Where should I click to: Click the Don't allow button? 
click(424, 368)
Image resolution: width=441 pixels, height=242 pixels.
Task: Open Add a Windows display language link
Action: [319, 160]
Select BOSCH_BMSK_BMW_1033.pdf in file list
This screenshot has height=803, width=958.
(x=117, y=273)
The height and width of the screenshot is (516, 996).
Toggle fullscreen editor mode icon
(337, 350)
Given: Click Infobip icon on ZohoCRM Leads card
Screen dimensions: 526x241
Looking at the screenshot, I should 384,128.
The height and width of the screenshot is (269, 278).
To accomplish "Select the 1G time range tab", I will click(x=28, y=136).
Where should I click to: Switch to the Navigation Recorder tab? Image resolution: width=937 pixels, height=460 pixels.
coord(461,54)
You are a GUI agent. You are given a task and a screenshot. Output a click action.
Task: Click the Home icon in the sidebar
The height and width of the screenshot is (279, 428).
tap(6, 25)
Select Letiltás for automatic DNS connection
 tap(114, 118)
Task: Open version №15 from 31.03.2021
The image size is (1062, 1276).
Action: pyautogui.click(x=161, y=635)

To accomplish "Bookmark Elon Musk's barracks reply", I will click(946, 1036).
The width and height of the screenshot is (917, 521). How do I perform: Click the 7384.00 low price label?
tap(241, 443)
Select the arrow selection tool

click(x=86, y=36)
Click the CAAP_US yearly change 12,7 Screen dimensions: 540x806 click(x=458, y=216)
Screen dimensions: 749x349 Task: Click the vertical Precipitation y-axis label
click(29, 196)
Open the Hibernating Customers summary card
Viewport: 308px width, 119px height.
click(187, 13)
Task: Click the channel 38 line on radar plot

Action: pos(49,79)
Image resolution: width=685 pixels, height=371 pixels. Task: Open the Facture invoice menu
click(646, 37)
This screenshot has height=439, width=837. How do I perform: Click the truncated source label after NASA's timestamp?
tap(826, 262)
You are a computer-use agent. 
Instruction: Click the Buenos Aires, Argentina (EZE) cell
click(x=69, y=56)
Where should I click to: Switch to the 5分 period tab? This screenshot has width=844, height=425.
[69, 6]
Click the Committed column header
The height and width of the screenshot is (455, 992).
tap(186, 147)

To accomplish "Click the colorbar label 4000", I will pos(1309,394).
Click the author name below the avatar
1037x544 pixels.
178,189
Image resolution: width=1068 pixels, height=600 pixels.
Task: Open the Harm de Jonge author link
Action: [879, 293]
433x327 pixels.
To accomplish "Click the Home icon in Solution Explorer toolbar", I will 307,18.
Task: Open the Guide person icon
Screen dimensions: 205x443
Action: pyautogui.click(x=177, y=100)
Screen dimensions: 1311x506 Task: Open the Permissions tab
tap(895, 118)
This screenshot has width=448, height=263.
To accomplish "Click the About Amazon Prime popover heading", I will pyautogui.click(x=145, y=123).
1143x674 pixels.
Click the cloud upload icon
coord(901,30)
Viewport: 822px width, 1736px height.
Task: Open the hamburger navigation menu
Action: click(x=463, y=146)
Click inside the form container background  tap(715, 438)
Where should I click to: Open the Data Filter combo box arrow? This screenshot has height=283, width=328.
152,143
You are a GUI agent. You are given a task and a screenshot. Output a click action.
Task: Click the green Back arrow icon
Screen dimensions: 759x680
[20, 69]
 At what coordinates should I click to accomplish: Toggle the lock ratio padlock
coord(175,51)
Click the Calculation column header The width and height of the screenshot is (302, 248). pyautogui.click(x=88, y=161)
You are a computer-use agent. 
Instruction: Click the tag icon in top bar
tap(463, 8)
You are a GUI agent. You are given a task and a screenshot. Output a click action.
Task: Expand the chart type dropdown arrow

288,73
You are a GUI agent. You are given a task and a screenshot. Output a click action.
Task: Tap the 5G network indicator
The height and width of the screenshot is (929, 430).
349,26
..............................
• [INSTRUCTIONS TO FOLLOW] For the material above, produce a word-for-word copy.

• [OUTPUT]
Where should I click to: Click the Don't allow button? 
click(424, 368)
Image resolution: width=441 pixels, height=242 pixels.
Task: Open Add a Windows display language link
Action: [319, 160]
Select BOSCH_BMSK_BMW_1033.pdf in file list
This screenshot has height=803, width=958.
(x=117, y=273)
The height and width of the screenshot is (516, 996).
Toggle fullscreen editor mode icon
(337, 350)
Given: Click Infobip icon on ZohoCRM Leads card
Screen dimensions: 526x241
Looking at the screenshot, I should 384,128.
The height and width of the screenshot is (269, 278).
To accomplish "Select the 1G time range tab", I will click(x=28, y=136).
Where should I click to: Switch to the Navigation Recorder tab? Image resolution: width=937 pixels, height=460 pixels.
coord(461,54)
You are a GUI agent. You are given a task and a screenshot. Output a click action.
Task: Click the Home icon in the sidebar
The height and width of the screenshot is (279, 428).
tap(6, 25)
Select Letiltás for automatic DNS connection
 tap(114, 118)
Task: Open version №15 from 31.03.2021
The image size is (1062, 1276).
Action: pyautogui.click(x=161, y=635)

To accomplish "Bookmark Elon Musk's barracks reply", I will click(946, 1036).
The width and height of the screenshot is (917, 521). How do I perform: Click the 7384.00 low price label?
tap(241, 443)
Select the arrow selection tool

click(x=86, y=36)
Click the CAAP_US yearly change 12,7 Screen dimensions: 540x806 click(x=458, y=216)
Screen dimensions: 749x349 Task: Click the vertical Precipitation y-axis label
click(29, 196)
Open the Hibernating Customers summary card
Viewport: 308px width, 119px height.
click(187, 13)
Task: Click the channel 38 line on radar plot

Action: pos(49,79)
Image resolution: width=685 pixels, height=371 pixels. Task: Open the Facture invoice menu
click(646, 37)
This screenshot has height=439, width=837. How do I perform: Click the truncated source label after NASA's timestamp?
tap(826, 262)
You are a computer-use agent. 
Instruction: Click the Buenos Aires, Argentina (EZE) cell
click(x=69, y=56)
Where should I click to: Switch to the 5分 period tab? This screenshot has width=844, height=425.
[69, 6]
Click the Committed column header
The height and width of the screenshot is (455, 992).
tap(186, 147)

To accomplish "Click the colorbar label 4000", I will pos(1309,394).
Click the author name below the avatar
1037x544 pixels.
178,189
Image resolution: width=1068 pixels, height=600 pixels.
Task: Open the Harm de Jonge author link
Action: [879, 293]
433x327 pixels.
To accomplish "Click the Home icon in Solution Explorer toolbar", I will 307,18.
Task: Open the Guide person icon
Screen dimensions: 205x443
Action: pyautogui.click(x=177, y=100)
Screen dimensions: 1311x506 Task: Open the Permissions tab
tap(895, 118)
This screenshot has width=448, height=263.
To accomplish "Click the About Amazon Prime popover heading", I will pyautogui.click(x=145, y=123).
1143x674 pixels.
Click the cloud upload icon
coord(901,30)
Viewport: 822px width, 1736px height.
Task: Open the hamburger navigation menu
Action: click(x=463, y=146)
Click inside the form container background  tap(715, 438)
Where should I click to: Open the Data Filter combo box arrow? This screenshot has height=283, width=328.
152,143
You are a GUI agent. You are given a task and a screenshot. Output a click action.
Task: Click the green Back arrow icon
Screen dimensions: 759x680
[20, 69]
 At what coordinates should I click to accomplish: Toggle the lock ratio padlock
coord(175,51)
Click the Calculation column header The width and height of the screenshot is (302, 248). pyautogui.click(x=88, y=161)
You are a computer-use agent. 
Instruction: Click the tag icon in top bar
tap(463, 8)
You are a GUI agent. You are given a task and a screenshot. Output a click action.
Task: Expand the chart type dropdown arrow

288,73
You are a GUI agent. You are given a task and a screenshot. Output a click action.
Task: Tap the 5G network indicator
The height and width of the screenshot is (929, 430).
349,26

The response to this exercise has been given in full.